Nevada Barr is sporting a new hat. For her latest book, she has put her deeply creased “writer of mystery thrillers” chapeau on its peg and donned one fit for a venture into the genre of spiritual memoir. Seeking Enlightenment . . . Hat by Hat: A Skeptic’s Look at Religion is a record of Barr’s journey from being a borderline atheist in her youth to a deeply spiritual though not categorically Christian adult. Barr still brings her “sleuthing,” analytical mind to her search for inner peace and spiritual understanding, though the hat she wears for this work is broader-brimmed and not without a bit of bounce and whimsy.
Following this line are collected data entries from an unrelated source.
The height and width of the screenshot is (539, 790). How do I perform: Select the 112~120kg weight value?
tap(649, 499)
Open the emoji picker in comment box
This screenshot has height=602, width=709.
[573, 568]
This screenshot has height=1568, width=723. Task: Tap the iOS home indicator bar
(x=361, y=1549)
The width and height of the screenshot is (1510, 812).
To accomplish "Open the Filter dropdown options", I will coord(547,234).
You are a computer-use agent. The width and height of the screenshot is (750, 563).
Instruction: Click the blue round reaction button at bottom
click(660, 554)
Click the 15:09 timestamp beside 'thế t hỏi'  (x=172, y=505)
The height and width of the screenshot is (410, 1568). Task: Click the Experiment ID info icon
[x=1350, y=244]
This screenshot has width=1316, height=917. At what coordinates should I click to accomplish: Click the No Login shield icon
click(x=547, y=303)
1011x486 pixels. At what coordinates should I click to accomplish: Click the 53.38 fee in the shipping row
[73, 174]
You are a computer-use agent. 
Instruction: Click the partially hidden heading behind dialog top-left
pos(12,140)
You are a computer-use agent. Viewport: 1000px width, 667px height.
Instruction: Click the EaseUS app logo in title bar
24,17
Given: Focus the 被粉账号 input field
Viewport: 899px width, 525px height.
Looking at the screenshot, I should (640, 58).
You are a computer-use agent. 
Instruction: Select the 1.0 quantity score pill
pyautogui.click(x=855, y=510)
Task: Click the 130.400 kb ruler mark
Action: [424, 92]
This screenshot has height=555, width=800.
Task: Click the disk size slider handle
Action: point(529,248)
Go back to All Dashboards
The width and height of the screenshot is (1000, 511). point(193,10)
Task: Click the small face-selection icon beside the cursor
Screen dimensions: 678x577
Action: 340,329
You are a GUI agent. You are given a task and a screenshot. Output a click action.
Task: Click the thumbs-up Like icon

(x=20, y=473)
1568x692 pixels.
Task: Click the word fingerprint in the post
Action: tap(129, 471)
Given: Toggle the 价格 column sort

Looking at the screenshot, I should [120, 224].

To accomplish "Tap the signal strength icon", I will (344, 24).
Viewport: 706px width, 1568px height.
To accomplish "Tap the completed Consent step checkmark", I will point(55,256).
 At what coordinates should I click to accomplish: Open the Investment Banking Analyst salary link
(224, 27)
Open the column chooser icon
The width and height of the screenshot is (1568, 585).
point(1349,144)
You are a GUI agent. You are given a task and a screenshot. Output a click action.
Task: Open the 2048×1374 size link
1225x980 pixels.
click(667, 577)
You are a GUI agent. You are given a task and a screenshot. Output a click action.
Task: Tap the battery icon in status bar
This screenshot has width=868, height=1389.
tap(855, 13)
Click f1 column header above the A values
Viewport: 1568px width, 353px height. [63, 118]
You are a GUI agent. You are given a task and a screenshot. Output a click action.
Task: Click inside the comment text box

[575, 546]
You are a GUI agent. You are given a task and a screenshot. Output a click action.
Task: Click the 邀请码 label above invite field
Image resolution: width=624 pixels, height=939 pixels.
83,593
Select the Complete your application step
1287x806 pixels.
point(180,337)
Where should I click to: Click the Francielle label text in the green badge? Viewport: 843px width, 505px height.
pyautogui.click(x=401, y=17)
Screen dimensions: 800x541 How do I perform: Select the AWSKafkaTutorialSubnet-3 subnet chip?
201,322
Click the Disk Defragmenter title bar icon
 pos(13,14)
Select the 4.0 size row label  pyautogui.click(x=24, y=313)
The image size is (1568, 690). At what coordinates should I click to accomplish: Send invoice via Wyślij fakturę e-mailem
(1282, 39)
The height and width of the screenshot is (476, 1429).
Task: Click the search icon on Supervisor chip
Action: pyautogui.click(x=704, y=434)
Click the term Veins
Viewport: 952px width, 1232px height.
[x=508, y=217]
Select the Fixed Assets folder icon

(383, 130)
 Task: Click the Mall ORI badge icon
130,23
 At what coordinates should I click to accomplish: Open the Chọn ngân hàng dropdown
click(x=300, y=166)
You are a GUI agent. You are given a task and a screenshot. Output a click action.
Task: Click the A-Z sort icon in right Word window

Her upbringing in Nevada (yes, she’s named for her birth state) did not prepare her for the unapologetic talk of “God” and “Jesus” she encountered when she moved to Mississippi, but she was ready to listen. “I doubt a trip to Dixie would bring God into everybody’s life,” she explains, “but when I arrived, I had pretty much exhausted all other avenues. My marriage had gone down in flames. I was clinically depressed, haunted by nightmares, broke and, at the age of 41, embarking on my third career, this time as a law enforcement ranger for the National Park Service.” Her protagonist, Anna Pigeon (featured in such bestsellers as Flashback, Hunting Season and Blood Lure), happens to be a crime-solving park ranger, so Barr’s move to the South was fortuitous in more ways than one.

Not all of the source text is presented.